Dont stress out, if its getting dark He/she will find a warm place to hide and sleep for the night, mine got left outside one evening and 2 hours later i realised and it was almost dark by then, Found her in the morning behind a big rock. She slept there coz it was warm

Bring the dog inside, go out first light in the morning and look for her. If the suns out it should bring her out


----------



## Andrais (Feb 6, 2010)

yeh thats his name (the dog) cooper.
Do u think he will even go back to his outdoor enclosure? like try and get in there, because his like female companion is in there too and its sort of his territory, and there is food and water there :S i think im being silly but im considering everything.
matt= will put out food and water tomorrow, i dont think he would be eating or drinking now


----------



## Andrais (Feb 6, 2010)

MzSel said:


> They can camoflauge well in gardens, rocks etc
> 
> Dont stress out, if its getting dark He/she will find a warm place to hide and sleep for the night, mine got left outside one evening and 2 hours later i realised and it was almost dark by then, Found her in the morning behind a big rock. She slept there coz it was warm
> 
> Bring the dog inside, go out first light in the morning and look for her. If the suns out it should bring her out


 
sel i think thats a great idea, im going to get out at first light and look for him.
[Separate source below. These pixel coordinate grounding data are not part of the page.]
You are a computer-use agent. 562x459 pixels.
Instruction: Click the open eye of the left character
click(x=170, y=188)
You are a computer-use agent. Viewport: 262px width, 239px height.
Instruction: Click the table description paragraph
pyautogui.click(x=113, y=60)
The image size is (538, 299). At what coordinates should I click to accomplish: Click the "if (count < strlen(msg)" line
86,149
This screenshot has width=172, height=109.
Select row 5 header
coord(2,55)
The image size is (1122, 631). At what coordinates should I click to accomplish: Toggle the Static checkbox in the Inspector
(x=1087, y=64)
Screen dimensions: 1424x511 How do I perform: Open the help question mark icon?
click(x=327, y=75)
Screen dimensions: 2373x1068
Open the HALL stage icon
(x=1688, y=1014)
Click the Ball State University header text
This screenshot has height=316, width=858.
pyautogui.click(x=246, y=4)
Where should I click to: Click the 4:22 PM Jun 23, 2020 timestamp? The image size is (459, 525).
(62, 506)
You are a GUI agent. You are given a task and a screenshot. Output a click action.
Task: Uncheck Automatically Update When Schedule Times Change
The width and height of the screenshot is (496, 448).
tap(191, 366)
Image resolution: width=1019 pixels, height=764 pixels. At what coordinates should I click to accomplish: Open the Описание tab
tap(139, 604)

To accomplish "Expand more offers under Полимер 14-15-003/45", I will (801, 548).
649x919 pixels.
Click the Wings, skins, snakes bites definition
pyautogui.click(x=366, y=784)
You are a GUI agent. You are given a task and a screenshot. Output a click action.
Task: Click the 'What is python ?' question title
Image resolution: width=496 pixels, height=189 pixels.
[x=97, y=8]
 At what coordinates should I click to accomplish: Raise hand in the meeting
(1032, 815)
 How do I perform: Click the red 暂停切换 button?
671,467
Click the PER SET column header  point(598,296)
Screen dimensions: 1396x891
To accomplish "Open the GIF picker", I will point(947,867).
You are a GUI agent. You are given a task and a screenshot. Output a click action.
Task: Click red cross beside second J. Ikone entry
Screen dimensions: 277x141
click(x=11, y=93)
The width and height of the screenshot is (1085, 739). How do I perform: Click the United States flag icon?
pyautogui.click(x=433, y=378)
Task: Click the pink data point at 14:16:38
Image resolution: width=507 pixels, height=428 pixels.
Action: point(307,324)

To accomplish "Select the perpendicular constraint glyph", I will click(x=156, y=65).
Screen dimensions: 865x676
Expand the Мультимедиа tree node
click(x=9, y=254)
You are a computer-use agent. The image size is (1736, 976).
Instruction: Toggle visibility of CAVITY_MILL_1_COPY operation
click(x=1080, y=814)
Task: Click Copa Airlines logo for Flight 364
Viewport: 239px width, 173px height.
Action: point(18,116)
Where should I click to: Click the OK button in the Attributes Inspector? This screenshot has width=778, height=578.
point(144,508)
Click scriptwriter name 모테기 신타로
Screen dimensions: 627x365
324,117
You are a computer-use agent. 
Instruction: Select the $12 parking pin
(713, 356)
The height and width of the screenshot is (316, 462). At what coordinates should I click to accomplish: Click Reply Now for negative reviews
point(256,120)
There could be SOOOO many places he could be hiding, i wish we didn't have such a messy yard  :shock:


----------



## ssnakekid (Feb 6, 2010)

just keep looking anywhere u can i had a water dragon get out of an avairy and found him 3 doors up in a ladys front lawn


----------



## jimbomma (Feb 6, 2010)

He may go back in his enclosure. Make sure the heat lamp is on and that he can see it from afar. the hot spot might attract him when it cools. definately keep food out. His favourite. i know mine would come out of hiding for some mealworms.
Keep looking. you may here him moving around. i've lost 'em outside before and heard them move. he'll definately hide. look thoroughly around the area you lost him. they don't usually go far, they bee-line for the nearest hide and usually stay there if they don't know the territory. 
If it makes you feel better i recently posted a thread stating that i lost a hatchy and recently found it 8 months later. if you're garden suits he will stay there. Pitty about the dog though. This is why i don't have one. Great animals but a pain in the butt in many ways.
Good luck. just think of it as herping in your own backyard.


----------



## Andrais (Feb 6, 2010)

just put out flyers into nearest neighbours letter boxes. and im continuing to look around the garden  so far nothing


----------



## jinin (Feb 6, 2010)

Ahh that sucks, i bet you feel so sad! well....you could try this in addition with matts theory of making a Mini-Habitat for him, is get a see through tub(Chinese Container) and fill it with woodies. Make sure they cant escape out of the tub and if the dragon see's them moving, he will have no choice but to run up and have a feed. 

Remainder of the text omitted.